Эскадра шла дальше. Балкли вглядывался в горизонт в поисках суши, Южной Америки. Увы, на многие километры вокруг расстилалось одно лишь море. Балкли был знатоком этой стихии. Поверхность моря бывала гладкой, как стекло, а иногда вскипала пеной – белыми барашками, мутноватыми, и прозрачно-голубыми, бушующими, и переливающимися в солнечном свете, сверкающими, как звезды. Однажды, писал Балкли, море было настолько багряным, что «напоминало кровь»[196]. Всякий раз, когда эскадра проходила огромную полосу водного пространства, перед ней возникала другая, будто вся Земля затоплена.

Семнадцатого декабря – через шесть недель после выхода с Мадейры и через три месяца после отправления из Британии – Балкли заметил на горизонте полоску суши. «В полдень увидели остров Санта-Катарина»[197], – записал он в своем бортовом журнале. Расположенная близ южного побережья Бразилии, Санта-Катарина принадлежала португальцам. (В 1494 году, после революционного открытия Колумба, папа Александр VI властным росчерком пера разделил мир за пределами Европы пополам, отдав западную часть Испании, а восточную, в том числе Бразилию, – Португалии.) Мыс Горн находился в трех с лишним тысячах километров к югу от Санта-Катарины, а с учетом того, что на носу была грозная зима, Ансону не терпелось двинуться дальше.
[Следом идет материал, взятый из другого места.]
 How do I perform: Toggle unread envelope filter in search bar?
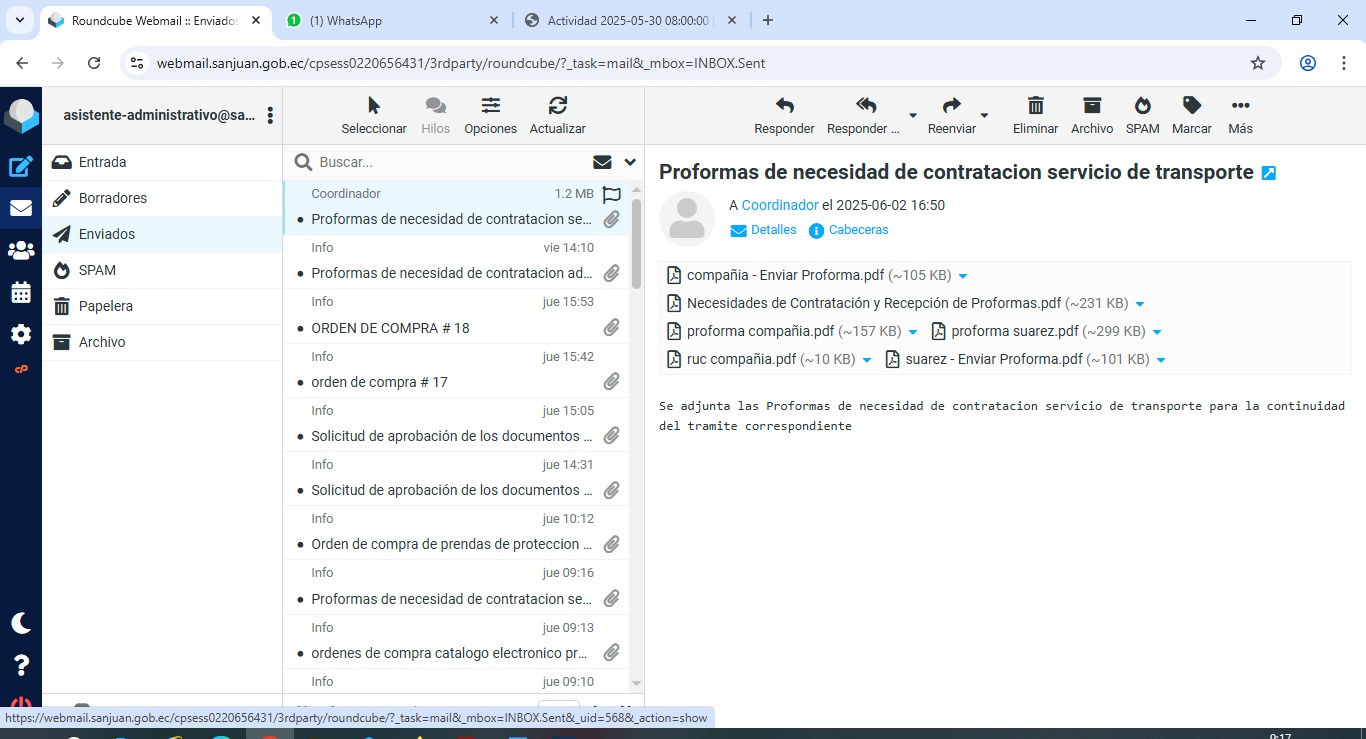point(602,162)
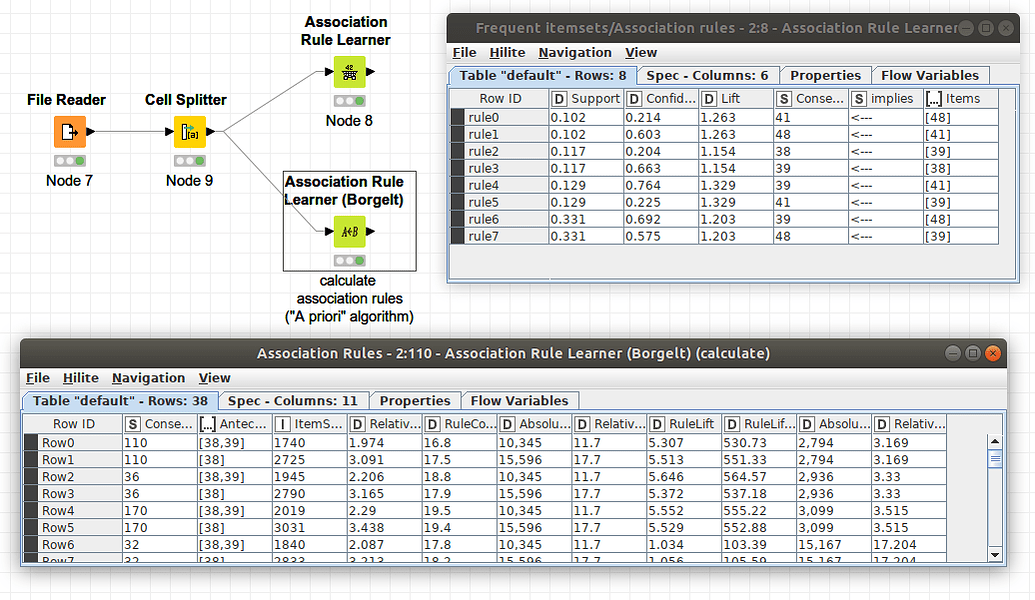Click scrollbar up arrow in Association Rules table
This screenshot has width=1035, height=600.
coord(994,441)

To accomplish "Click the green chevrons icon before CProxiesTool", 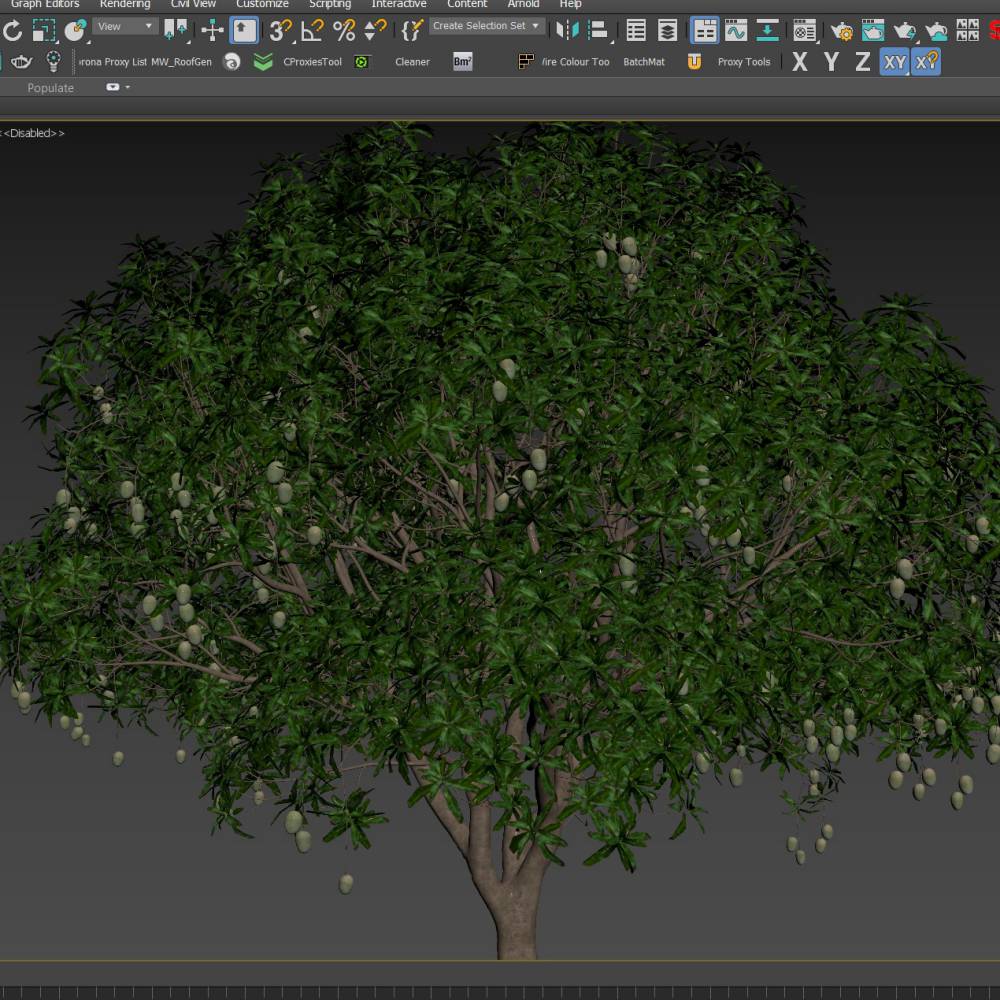I will pos(262,62).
Тем не менее он понимал, что, прежде чем входить в подконтрольные Испании враждебные воды, его людям нужно восстановить силы, а деревянным кораблям – встать на ремонт.

Подходя к острову, эскадра могла различить густые леса и врезающиеся в море горы. Некогда здесь процветали племена индейцев гуарани, занимавшихся охотой и рыбной ловлей, но после установления с ними в XVI веке европейскими первопроходцами первых контактов и прибытия в XVII веке португальских поселенцев индейцы вымерли от болезней и притеснений. Впрочем, эти бесконечные жертвы империализма редко, если вообще когда-либо регистрировали в бортовых журналах. Теперь остров захватили бандиты, которые, как писал преподаватель Томас, «бежали сюда из континентальной Бразилии, скрываясь от правосудия»[198].